* About this task: Every line that contains "screenshot" must be located and copied from the data.

* The data:

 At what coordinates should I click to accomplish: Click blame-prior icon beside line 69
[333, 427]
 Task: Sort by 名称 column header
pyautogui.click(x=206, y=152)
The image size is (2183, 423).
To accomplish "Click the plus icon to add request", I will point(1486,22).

* * *

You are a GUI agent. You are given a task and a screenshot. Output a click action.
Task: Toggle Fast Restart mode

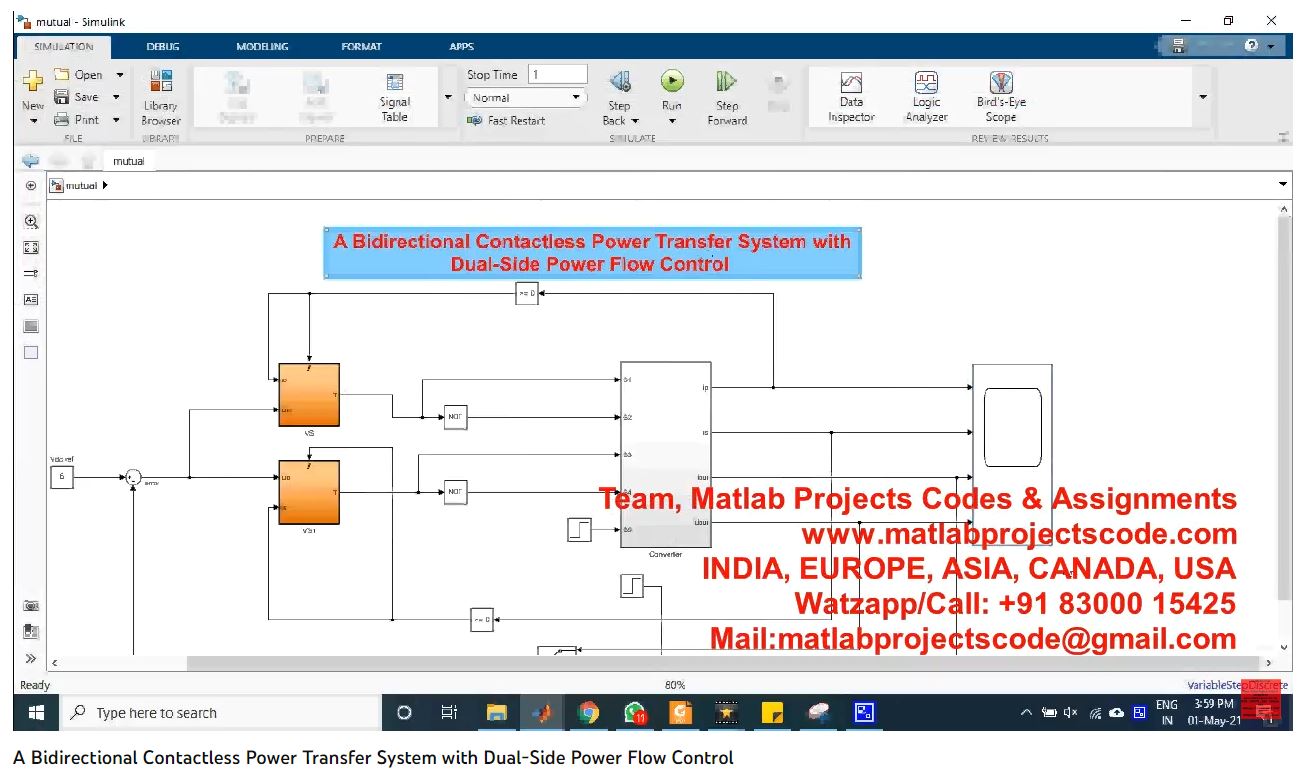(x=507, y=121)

* * *

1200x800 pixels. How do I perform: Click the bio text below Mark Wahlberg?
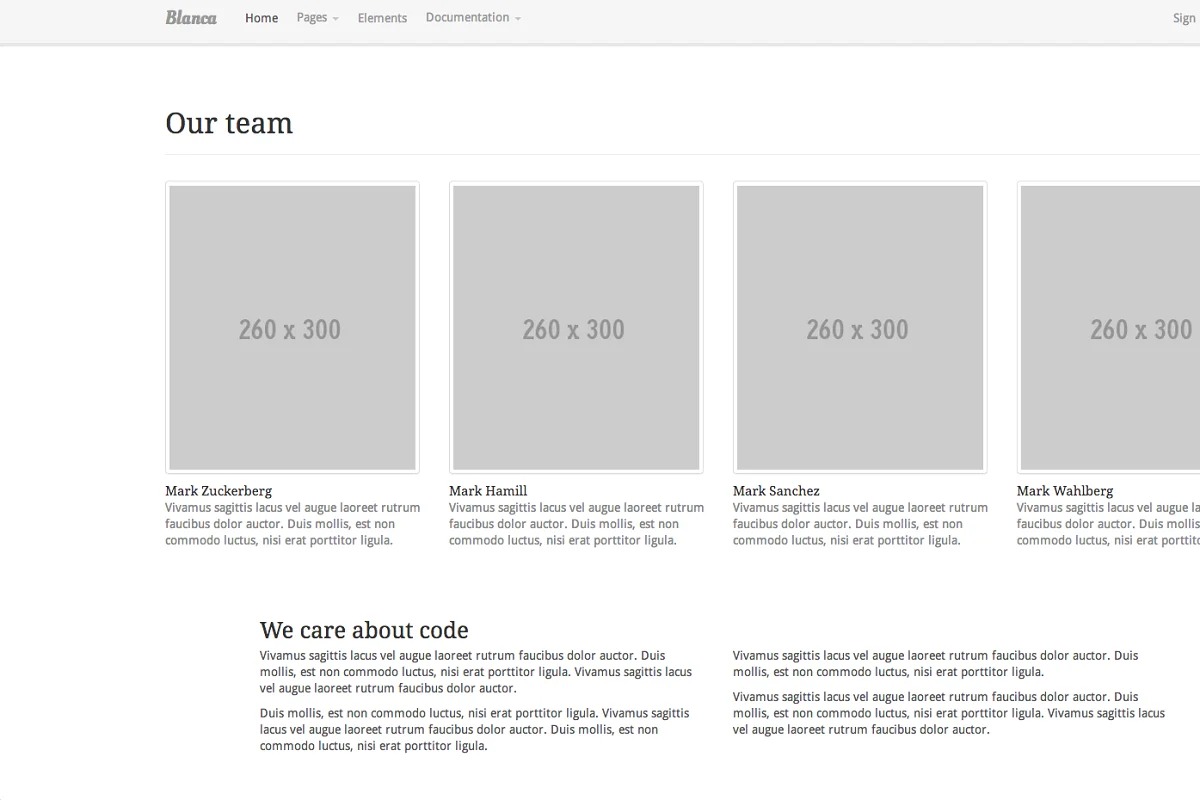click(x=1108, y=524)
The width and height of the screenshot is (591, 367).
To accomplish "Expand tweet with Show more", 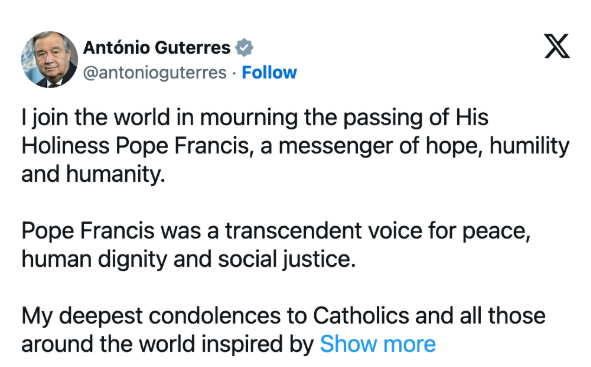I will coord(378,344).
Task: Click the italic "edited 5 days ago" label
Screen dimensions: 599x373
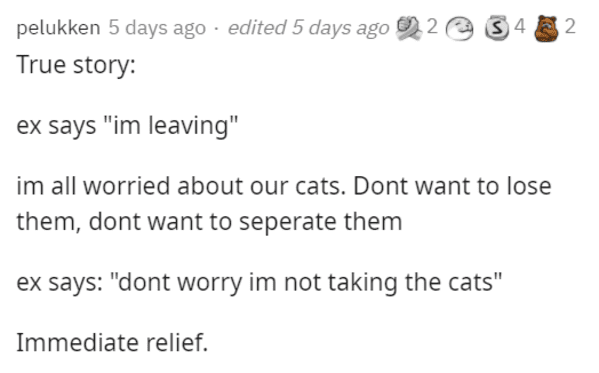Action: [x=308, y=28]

* Task solution:
You are a GUI agent. You are given a task and a screenshot. Output a click action.
The width and height of the screenshot is (591, 367).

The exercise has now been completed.